Dimanche 18 Novembre, 2018

ACTE: Une école de formation d’acteurs et d’animateurs en Haiti

De gauche à droite: Amos César, Gaëlle Bien-aimé et Billy Elucien de l'Association des professionnels du Théâtre Haïtien (APTH). Photos : David Duverseau

De gauche à droite: Amos César, Gaëlle Bien-aimé et Billy Elucien de l'Association des professionnels du Théâtre Haïtien (APTH). Photos : David Duverseau

L’Association des Professionnels du Théâtre Haïtien (APTH) vient de lancer le projet « ACTE », une école de formation d’acteurs et d’animateurs. Pour l’occasion, deux journées portes ouvertes ont été réalisées les 1er et 2 février 2018 avec un programme fourni dans le souci de présenter cette nouvelle initiative à la presse et au grand public.

Une conférence de presse d’une heure de temps a été présentée lors de la première journée par trois membres de l’APTH : Billy Elucien, Gaëlle Bien-aimé et Amos César, trois professionnels reconnus pour leurs riches expériences dans le domaine du Théâtre en Haïti.

« Le projet ACTE est le premier grand pas de l’APTH depuis sa création en 2015 »  souligne Billy Elucien qui explique également que l’association a été créée dans le but de permettre aux créations des artistes d’atteindre une plus large audience, que ce soit à Port-au-Prince ou dans les zones de provinces.

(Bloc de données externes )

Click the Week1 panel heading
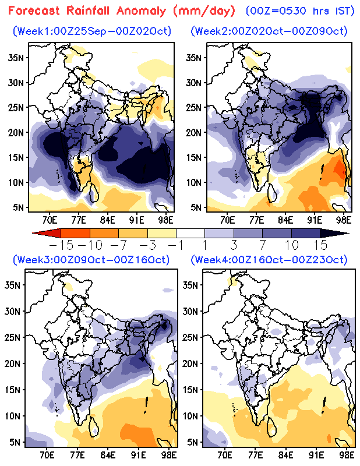point(92,31)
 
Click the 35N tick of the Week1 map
point(16,57)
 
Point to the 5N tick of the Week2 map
point(193,207)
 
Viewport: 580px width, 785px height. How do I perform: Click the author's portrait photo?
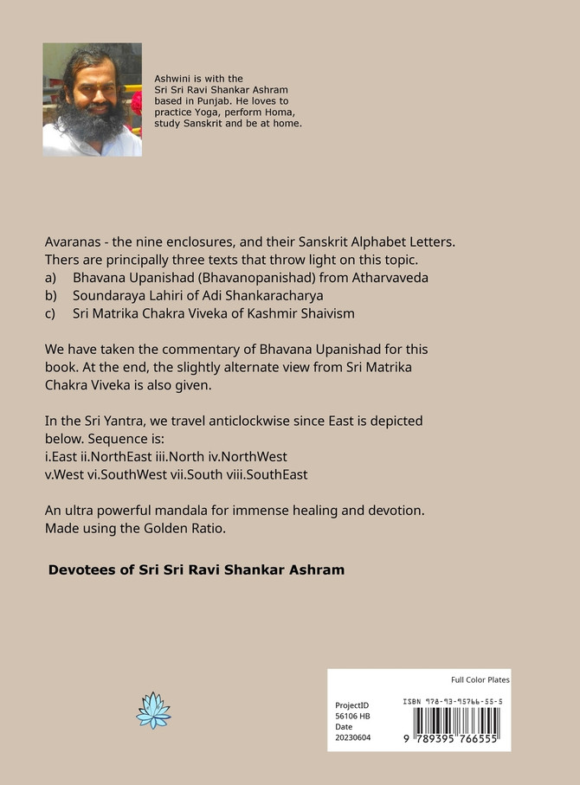coord(92,100)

L’un des objectifs de l’APTH, dévoile Billy Elucien, c’est de former des cadres qui seront capables d’en former d’autres. « La formation est incontournable si on veut bien que le secteur continue à exister », avance celui qui est également le directeur artistique du Festival Kont Anba Tonèl.

« ACTE, une folie furieuse, une rage nécessaire »

Cela fait six mois depuis que Gaëlle Bien-aimé a communiqué à ses compagnons de l’APTH l’idée de mettre sur pied une école pour former des gens dans le domaine du cinéma parmi d’autres projets envisagés par l’association dans le domaine de la création artistique. 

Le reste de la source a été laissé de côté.